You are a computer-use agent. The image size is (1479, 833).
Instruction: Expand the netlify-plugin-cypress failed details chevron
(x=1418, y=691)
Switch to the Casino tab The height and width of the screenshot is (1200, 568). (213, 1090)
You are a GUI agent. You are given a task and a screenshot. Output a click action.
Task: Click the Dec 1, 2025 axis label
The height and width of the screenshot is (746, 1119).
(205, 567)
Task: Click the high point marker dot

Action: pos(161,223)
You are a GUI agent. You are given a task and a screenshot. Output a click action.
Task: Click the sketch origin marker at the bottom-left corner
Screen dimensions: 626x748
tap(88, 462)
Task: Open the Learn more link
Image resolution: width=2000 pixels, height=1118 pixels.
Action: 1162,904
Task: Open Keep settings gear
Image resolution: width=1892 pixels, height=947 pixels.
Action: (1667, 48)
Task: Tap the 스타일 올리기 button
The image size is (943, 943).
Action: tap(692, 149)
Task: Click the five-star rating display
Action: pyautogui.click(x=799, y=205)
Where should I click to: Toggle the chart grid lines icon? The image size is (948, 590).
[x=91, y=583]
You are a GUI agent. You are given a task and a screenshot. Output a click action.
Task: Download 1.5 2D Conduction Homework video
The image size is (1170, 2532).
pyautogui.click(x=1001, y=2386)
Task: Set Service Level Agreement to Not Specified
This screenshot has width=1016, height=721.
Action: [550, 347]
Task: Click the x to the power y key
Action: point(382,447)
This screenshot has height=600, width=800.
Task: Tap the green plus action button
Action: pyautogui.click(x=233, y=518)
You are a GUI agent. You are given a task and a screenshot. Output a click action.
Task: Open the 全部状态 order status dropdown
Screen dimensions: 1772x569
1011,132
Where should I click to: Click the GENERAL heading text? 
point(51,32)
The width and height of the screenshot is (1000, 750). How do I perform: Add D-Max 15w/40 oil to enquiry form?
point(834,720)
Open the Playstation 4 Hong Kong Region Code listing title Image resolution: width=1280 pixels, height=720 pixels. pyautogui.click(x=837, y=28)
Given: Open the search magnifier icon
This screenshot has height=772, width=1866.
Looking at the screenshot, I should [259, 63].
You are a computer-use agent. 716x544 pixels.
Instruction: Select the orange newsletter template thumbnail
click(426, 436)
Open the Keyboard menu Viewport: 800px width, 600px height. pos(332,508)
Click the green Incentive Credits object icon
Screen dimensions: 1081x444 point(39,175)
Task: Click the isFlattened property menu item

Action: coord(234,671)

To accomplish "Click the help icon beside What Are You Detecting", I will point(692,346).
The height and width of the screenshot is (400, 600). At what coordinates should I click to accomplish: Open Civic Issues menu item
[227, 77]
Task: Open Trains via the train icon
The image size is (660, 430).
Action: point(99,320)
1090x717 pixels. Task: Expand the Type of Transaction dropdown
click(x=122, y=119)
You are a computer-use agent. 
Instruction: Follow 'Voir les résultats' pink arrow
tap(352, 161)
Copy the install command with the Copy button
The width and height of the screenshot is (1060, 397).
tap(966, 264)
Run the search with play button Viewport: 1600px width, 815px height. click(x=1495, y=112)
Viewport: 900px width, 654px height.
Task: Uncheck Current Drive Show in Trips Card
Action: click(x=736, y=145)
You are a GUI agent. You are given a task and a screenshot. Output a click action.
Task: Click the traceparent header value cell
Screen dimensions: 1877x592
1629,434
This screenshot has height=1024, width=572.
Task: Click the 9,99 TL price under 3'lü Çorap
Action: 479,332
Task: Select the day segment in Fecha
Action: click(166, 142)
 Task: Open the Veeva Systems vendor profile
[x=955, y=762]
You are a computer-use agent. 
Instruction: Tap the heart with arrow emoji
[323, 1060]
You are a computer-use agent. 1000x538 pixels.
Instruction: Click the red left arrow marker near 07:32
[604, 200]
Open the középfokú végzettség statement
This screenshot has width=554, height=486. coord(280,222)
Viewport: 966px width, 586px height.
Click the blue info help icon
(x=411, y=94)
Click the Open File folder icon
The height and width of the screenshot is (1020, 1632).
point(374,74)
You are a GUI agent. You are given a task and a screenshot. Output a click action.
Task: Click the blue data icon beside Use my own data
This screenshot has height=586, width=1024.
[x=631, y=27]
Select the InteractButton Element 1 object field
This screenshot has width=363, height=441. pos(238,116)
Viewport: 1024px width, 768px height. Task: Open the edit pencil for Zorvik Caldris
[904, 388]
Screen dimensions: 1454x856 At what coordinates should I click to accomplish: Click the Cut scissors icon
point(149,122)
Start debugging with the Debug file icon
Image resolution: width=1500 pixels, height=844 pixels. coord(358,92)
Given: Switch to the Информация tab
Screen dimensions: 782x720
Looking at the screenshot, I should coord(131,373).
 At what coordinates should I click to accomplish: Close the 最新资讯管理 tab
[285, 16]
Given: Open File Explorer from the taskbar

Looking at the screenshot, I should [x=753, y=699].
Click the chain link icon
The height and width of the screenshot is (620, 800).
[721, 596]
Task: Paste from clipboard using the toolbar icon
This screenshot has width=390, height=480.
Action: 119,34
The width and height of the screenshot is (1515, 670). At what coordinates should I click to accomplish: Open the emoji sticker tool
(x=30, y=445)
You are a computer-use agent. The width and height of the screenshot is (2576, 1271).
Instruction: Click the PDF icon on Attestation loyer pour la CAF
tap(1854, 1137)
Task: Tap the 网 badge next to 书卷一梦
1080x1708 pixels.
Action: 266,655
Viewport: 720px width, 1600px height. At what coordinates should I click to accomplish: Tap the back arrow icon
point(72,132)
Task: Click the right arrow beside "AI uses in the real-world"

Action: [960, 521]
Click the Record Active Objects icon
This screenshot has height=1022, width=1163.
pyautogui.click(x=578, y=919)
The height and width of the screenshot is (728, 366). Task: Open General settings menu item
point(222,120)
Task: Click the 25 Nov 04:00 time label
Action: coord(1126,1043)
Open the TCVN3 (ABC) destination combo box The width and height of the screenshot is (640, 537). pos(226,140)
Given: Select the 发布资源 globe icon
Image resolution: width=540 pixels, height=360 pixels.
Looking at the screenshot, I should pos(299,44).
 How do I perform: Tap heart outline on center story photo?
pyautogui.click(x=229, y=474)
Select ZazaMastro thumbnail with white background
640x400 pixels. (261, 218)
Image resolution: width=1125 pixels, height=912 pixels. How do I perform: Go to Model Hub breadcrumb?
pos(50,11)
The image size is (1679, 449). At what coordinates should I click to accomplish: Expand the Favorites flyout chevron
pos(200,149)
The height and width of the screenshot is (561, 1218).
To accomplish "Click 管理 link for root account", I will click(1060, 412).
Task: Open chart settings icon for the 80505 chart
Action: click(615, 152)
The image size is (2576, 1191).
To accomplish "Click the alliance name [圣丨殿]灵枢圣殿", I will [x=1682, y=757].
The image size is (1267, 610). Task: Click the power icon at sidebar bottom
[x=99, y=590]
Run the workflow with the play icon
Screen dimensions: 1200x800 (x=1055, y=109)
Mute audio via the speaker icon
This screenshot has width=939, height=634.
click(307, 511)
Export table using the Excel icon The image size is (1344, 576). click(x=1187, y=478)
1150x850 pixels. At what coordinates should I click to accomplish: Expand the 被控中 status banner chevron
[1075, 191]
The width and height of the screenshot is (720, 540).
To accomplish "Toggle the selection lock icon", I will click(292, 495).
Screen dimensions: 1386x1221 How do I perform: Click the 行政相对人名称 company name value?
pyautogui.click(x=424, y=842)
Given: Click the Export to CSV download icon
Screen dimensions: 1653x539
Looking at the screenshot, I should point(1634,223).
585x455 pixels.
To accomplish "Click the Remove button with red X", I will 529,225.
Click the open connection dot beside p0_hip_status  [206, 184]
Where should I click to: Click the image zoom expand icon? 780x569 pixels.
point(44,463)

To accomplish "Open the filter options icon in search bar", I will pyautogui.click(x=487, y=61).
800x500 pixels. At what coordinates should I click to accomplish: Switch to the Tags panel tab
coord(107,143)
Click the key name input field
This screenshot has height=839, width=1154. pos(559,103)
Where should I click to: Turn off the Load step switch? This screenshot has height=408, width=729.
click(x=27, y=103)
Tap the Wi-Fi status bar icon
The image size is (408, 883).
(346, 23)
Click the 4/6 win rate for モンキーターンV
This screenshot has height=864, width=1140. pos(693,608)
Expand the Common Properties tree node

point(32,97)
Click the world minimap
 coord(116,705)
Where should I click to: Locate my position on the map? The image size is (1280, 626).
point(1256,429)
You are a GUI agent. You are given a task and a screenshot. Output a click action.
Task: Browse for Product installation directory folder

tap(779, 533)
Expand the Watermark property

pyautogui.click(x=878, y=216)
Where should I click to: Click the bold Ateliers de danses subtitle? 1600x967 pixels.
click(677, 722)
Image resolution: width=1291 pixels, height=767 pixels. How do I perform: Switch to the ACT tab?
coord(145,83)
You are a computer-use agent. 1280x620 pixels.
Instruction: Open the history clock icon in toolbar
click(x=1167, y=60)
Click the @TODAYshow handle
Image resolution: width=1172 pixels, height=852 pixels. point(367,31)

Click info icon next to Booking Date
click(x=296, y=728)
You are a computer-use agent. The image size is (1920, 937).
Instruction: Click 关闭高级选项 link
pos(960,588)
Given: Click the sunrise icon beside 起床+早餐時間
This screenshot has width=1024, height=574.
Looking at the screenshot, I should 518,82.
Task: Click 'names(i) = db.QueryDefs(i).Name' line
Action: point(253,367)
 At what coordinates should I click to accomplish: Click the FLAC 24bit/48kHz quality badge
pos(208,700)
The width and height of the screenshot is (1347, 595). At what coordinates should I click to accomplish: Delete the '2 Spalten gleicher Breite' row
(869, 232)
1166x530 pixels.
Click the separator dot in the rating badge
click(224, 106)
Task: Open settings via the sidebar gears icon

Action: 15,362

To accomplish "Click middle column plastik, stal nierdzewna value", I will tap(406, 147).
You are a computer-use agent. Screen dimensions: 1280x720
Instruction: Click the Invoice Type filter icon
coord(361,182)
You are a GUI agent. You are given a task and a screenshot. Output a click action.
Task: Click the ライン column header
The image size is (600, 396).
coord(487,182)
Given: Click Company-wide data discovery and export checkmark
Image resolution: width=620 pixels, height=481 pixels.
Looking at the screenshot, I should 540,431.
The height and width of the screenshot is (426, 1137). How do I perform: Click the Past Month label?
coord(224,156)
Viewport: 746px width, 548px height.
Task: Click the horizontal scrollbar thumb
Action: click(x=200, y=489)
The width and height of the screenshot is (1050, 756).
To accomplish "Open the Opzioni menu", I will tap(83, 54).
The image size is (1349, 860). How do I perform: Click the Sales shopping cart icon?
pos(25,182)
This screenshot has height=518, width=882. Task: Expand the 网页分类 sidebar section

*Try it*
From the first line of the material above down to the line with "Task: Set Service", output each line exactly; include both of those lines and add no others.

*Answer to the exercise*
You are a computer-use agent. The image size is (1479, 833).
Instruction: Expand the netlify-plugin-cypress failed details chevron
(x=1418, y=691)
Switch to the Casino tab The height and width of the screenshot is (1200, 568). (213, 1090)
You are a GUI agent. You are given a task and a screenshot. Output a click action.
Task: Click the Dec 1, 2025 axis label
The height and width of the screenshot is (746, 1119).
(205, 567)
Task: Click the high point marker dot

Action: pos(161,223)
You are a GUI agent. You are given a task and a screenshot. Output a click action.
Task: Click the sketch origin marker at the bottom-left corner
Screen dimensions: 626x748
tap(88, 462)
Task: Open the Learn more link
Image resolution: width=2000 pixels, height=1118 pixels.
Action: 1162,904
Task: Open Keep settings gear
Image resolution: width=1892 pixels, height=947 pixels.
Action: (1667, 48)
Task: Tap the 스타일 올리기 button
The image size is (943, 943).
Action: tap(692, 149)
Task: Click the five-star rating display
Action: pyautogui.click(x=799, y=205)
Where should I click to: Toggle the chart grid lines icon? The image size is (948, 590).
[x=91, y=583]
You are a GUI agent. You are given a task and a screenshot. Output a click action.
Task: Download 1.5 2D Conduction Homework video
The image size is (1170, 2532).
pyautogui.click(x=1001, y=2386)
Task: Set Service Level Agreement to Not Specified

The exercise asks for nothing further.